Sommozzatori al lavoro (foto archivio)

di Massimo Colonna  

«Tracce di dna appartenenti all’imputato sulla sua automobile». Questo il riscontro emerso nelle aule del tribunale di Terni per il processo a carico di Halan Andriy, accusato di aver ucciso Sandro Bellini, 53enne ternano, per motivi passionali. In aula è stato il turno del perito generico che ha mostrato i risultati delle perizie portate avanti sul dna. Perizie che hanno dato parziali riscontri, visto che alcune si sono rivelate non utilizzabili, e che saranno portate avanti anche in altri diversi settori, come quello informatico.
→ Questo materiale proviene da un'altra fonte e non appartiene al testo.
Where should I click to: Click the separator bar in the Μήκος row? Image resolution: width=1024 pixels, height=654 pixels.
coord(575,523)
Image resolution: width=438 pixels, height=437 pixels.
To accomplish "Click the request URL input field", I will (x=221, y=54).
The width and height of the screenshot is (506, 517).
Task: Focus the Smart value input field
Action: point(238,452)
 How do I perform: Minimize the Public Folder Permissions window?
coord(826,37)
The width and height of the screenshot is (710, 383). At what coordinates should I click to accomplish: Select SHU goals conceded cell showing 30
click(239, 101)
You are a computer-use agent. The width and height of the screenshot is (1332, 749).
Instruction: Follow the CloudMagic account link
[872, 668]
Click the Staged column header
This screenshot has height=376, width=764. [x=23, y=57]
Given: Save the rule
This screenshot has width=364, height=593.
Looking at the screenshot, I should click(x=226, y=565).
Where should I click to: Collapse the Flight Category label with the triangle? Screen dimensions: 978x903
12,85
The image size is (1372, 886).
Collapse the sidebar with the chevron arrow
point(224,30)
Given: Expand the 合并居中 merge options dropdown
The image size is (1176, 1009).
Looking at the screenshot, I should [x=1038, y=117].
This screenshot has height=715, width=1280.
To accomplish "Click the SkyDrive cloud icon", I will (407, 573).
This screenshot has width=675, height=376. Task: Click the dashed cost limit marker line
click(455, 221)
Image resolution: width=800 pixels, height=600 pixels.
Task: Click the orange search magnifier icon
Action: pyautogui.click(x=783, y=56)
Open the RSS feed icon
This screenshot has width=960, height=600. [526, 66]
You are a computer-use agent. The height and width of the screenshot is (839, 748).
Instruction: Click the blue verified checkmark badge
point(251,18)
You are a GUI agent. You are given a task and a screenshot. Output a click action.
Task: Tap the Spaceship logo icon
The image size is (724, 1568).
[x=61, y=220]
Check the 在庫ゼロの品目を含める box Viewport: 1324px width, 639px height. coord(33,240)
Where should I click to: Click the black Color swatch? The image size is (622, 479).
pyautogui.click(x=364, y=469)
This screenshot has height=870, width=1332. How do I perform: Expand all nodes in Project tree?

L’udienza Tramite la perizia sull’auto dell’imputato gli inquirenti vogliono capire se altre persone hanno partecipato all’omicidio. Per questo è stata chiesta la perizia che la dottoressa Vecchiotti lunedì mattina ha portato in aula. Dunque sul copri volante dell’auto di Andriy, difeso dagli avvocati Francesco Mattiangeli e Bruno Capaldini, è emerso dna appartenete proprio all’imputato. Una scoperta che dunque non sposta nulla a livello investigativo.

La prossima udienza Gli altri accertamenti non hanno dato esito positivo. L’udienza del procedimento, che si svolge in rito abbreviato, è stata rinviata al prossimo 23 febbraio quando saranno depositate nuove perizie, in particolare quella sul telefono della vittima, e poi si andrà alla discussione.